An exact retyping of every record is required.

[Collection entries]
---------------

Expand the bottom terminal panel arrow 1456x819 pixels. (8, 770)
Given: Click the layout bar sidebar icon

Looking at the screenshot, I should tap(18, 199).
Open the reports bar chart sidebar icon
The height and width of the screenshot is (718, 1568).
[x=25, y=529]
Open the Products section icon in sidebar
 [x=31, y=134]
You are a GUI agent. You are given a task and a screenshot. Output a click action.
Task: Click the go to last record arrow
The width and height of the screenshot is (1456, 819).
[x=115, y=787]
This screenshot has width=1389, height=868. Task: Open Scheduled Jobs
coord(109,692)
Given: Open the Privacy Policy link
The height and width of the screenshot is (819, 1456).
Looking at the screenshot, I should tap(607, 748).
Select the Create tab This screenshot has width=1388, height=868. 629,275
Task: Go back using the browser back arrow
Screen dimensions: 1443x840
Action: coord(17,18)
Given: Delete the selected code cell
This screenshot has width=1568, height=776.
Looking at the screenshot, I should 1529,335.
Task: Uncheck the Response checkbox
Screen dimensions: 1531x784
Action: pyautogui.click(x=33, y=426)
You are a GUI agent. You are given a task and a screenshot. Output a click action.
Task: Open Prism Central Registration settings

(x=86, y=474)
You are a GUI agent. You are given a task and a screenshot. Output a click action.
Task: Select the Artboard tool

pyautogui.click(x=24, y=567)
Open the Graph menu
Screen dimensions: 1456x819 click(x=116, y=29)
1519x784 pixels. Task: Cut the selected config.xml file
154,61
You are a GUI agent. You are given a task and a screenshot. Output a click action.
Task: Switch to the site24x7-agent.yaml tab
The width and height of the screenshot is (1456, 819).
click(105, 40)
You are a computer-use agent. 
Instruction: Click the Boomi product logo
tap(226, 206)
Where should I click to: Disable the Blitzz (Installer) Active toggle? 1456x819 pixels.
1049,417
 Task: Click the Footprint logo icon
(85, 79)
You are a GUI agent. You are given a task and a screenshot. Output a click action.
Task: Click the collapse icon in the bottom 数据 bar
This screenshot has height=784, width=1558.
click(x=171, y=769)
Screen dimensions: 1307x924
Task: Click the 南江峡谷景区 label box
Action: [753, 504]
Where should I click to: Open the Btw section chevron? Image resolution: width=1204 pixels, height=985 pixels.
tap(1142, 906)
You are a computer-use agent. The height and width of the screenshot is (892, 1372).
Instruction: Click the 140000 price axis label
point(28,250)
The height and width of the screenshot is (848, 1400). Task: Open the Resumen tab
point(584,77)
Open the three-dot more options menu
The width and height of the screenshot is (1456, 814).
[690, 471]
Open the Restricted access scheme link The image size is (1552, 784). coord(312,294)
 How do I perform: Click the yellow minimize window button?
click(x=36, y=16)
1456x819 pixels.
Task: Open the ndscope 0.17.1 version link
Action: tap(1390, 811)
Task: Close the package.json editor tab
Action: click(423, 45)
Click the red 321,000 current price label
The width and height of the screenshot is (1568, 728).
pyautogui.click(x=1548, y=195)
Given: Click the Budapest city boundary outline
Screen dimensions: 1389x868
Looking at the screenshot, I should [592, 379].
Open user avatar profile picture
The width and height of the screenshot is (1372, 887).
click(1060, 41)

---------------

▶ [ANSWER TO THIS EXERCISE]:
Expand the bottom terminal panel arrow 1456x819 pixels. (8, 770)
Given: Click the layout bar sidebar icon

Looking at the screenshot, I should tap(18, 199).
Open the reports bar chart sidebar icon
The height and width of the screenshot is (718, 1568).
[x=25, y=529]
Open the Products section icon in sidebar
 [x=31, y=134]
You are a GUI agent. You are given a task and a screenshot. Output a click action.
Task: Click the go to last record arrow
The width and height of the screenshot is (1456, 819).
[x=115, y=787]
This screenshot has width=1389, height=868. Task: Open Scheduled Jobs
coord(109,692)
Given: Open the Privacy Policy link
The height and width of the screenshot is (819, 1456).
Looking at the screenshot, I should tap(607, 748).
Select the Create tab This screenshot has width=1388, height=868. 629,275
Task: Go back using the browser back arrow
Screen dimensions: 1443x840
Action: coord(17,18)
Given: Delete the selected code cell
This screenshot has width=1568, height=776.
Looking at the screenshot, I should 1529,335.
Task: Uncheck the Response checkbox
Screen dimensions: 1531x784
Action: pyautogui.click(x=33, y=426)
You are a GUI agent. You are given a task and a screenshot. Output a click action.
Task: Open Prism Central Registration settings

(x=86, y=474)
You are a GUI agent. You are given a task and a screenshot. Output a click action.
Task: Select the Artboard tool

pyautogui.click(x=24, y=567)
Open the Graph menu
Screen dimensions: 1456x819 click(x=116, y=29)
1519x784 pixels. Task: Cut the selected config.xml file
154,61
You are a GUI agent. You are given a task and a screenshot. Output a click action.
Task: Switch to the site24x7-agent.yaml tab
The width and height of the screenshot is (1456, 819).
click(105, 40)
You are a computer-use agent. 
Instruction: Click the Boomi product logo
tap(226, 206)
Where should I click to: Disable the Blitzz (Installer) Active toggle? 1456x819 pixels.
1049,417
 Task: Click the Footprint logo icon
(85, 79)
You are a GUI agent. You are given a task and a screenshot. Output a click action.
Task: Click the collapse icon in the bottom 数据 bar
This screenshot has height=784, width=1558.
click(x=171, y=769)
Screen dimensions: 1307x924
Task: Click the 南江峡谷景区 label box
Action: [753, 504]
Where should I click to: Open the Btw section chevron? Image resolution: width=1204 pixels, height=985 pixels.
tap(1142, 906)
You are a computer-use agent. The height and width of the screenshot is (892, 1372).
Instruction: Click the 140000 price axis label
point(28,250)
The height and width of the screenshot is (848, 1400). Task: Open the Resumen tab
point(584,77)
Open the three-dot more options menu
The width and height of the screenshot is (1456, 814).
[690, 471]
Open the Restricted access scheme link The image size is (1552, 784). coord(312,294)
 How do I perform: Click the yellow minimize window button?
click(x=36, y=16)
1456x819 pixels.
Task: Open the ndscope 0.17.1 version link
Action: tap(1390, 811)
Task: Close the package.json editor tab
Action: click(423, 45)
Click the red 321,000 current price label
The width and height of the screenshot is (1568, 728).
pyautogui.click(x=1548, y=195)
Given: Click the Budapest city boundary outline
Screen dimensions: 1389x868
Looking at the screenshot, I should [592, 379].
Open user avatar profile picture
The width and height of the screenshot is (1372, 887).
click(1060, 41)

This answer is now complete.